An in-game log describes a cruel game that the aliens play.

Author: Komato Recreational Unit
Subject: Rocket Jumping
The pioneers of rocket jumping were not exactly volunteering for the job – Komato raid parties simply found it hysterically funny to see how far a Tasen could fly when hit by their heaviest weapons. As usual, someone with the idea that ANYTHING can be turned into a game came up with the rules that still form the basis of modern Rocket jumping. Like Hyper Turret Game or Ultra Minefield Run And Seek, the game is easy to learn.

You come across this log, read it, and later realize that this is an instruction for reaching restricted areas.You have stumbled across the tutorial for a part of the game that isn’t mandatory. It’s easy to overlook, buried beneath some silly text that rambles on: Due to the heavy (and very expensive) armor used, the contestant can usually walk away without any lethal injuries…..It is widely considered that the inventors of Rocket jumping were as brave as they were stupid, but Komato Recreational Unit would not endorse such a statement.

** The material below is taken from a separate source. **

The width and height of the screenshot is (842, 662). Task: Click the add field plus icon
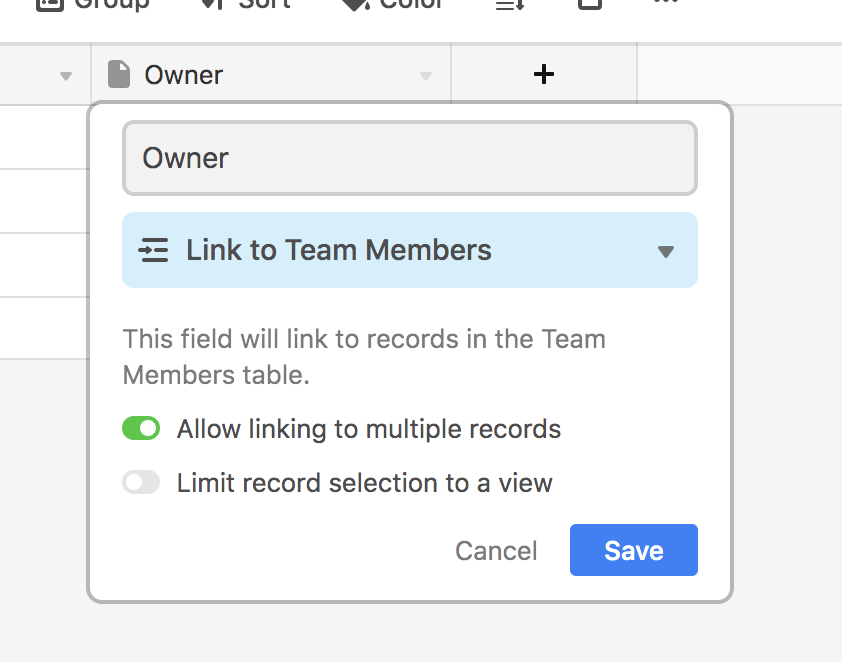[x=544, y=74]
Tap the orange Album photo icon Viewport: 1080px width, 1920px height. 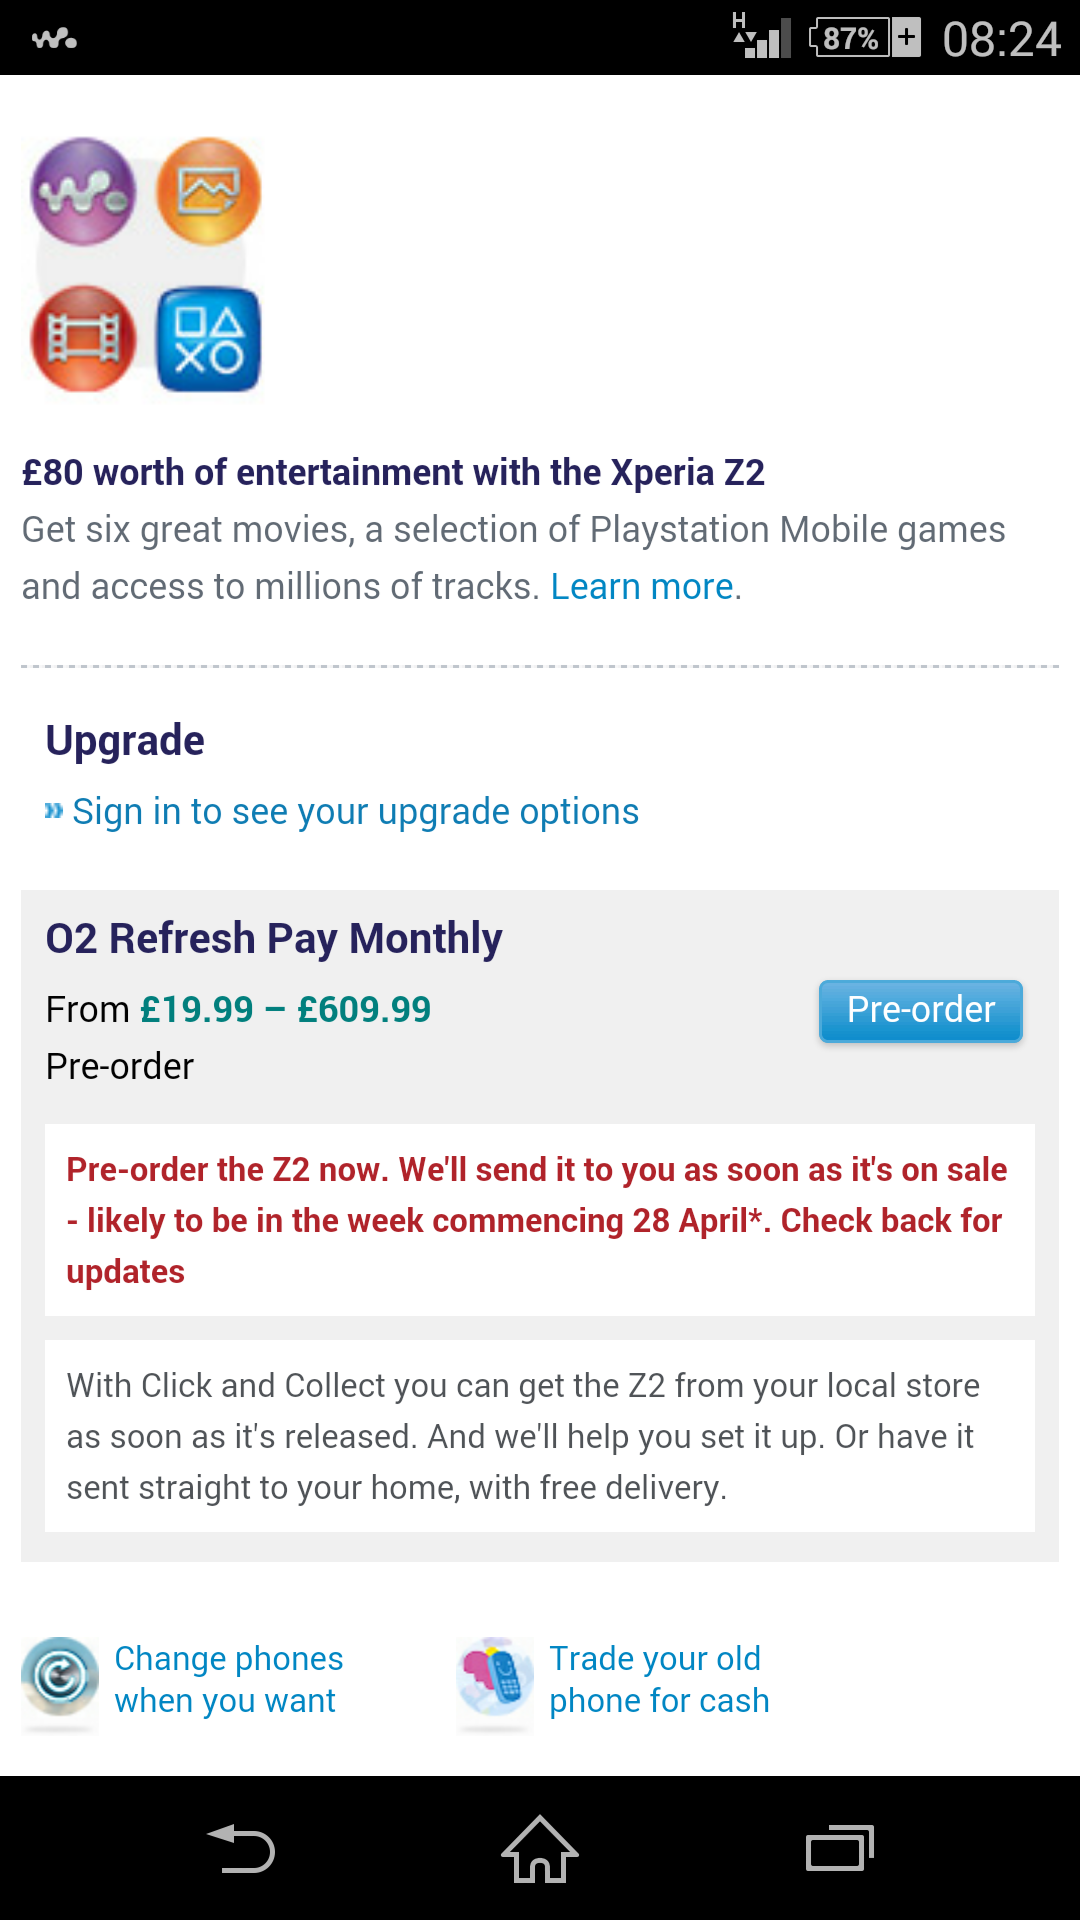208,191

It occurs to you that Remar has meticulously, painstakingly fawned over every aspect of this game. These moments of levity are what make you willing to buy the yarn that he’s spinning.

In my last playthrough, I was attempting to collect all of the supercharges, which would allow me to max out most of Iji’s skills. To get the supercharge in one of the sectors, you have to use a Tasen shredder, the game’s only vehicle, to build up enough speed so you can jump long gaps. The problem for me was that I was also trying to maintain a pacifist run by keeping my kill count at zero, and if you run into a soldier with the shredder, it kills them instantly. I figured out that if I jumped off the shredder right before I reached the gap, the game wouldn’t blame me for the ensuing deaths that were merely a screen away. Then, I could grab another shredder and propel myself safely across.

Playing the game like this completely removed me from thinking about the Tasen or Komato as living beings, as the fantasy demands. Through the sheer absurdity of the situation, it forces you to think of them as predictable equations or algorithms. Shredding Iji‘s narrative to pieces exposes a new layer of engagement. This is something I wouldn’t have discovered, had the game not encouraged me. It’s nice that the story is there because if it weren’t, you wouldn’t be able to tear it apart.

In the last post, I said that people are getting tired of violence. Maybe more specifically, they’re getting tired of a certain type of violence. Iji doesn’t preach. It doesn’t make you feel particularly good about taking the high road, walking the path of the pacifist. This road makes the game faster, but more difficult and less rewarding in some ways. Iji knows why it’s fun, and it knows what I’m there for. There’s no real narrative reward in sparing the Komato, though you’re ironically awarded the most powerful weapon in the game for keeping your kill count at zero. But in the pacifist’s playthrough, violence is effectively reduced to absurdity. I only vanquished enemies by dropping bugs on them or invading their personal space as they pummeled us both with explosives. I only used my rocket launcher to reveal hidden paths and painfully launch myself towards impractical ledges. In Iji, violence is stupid, and it’s a better game for it.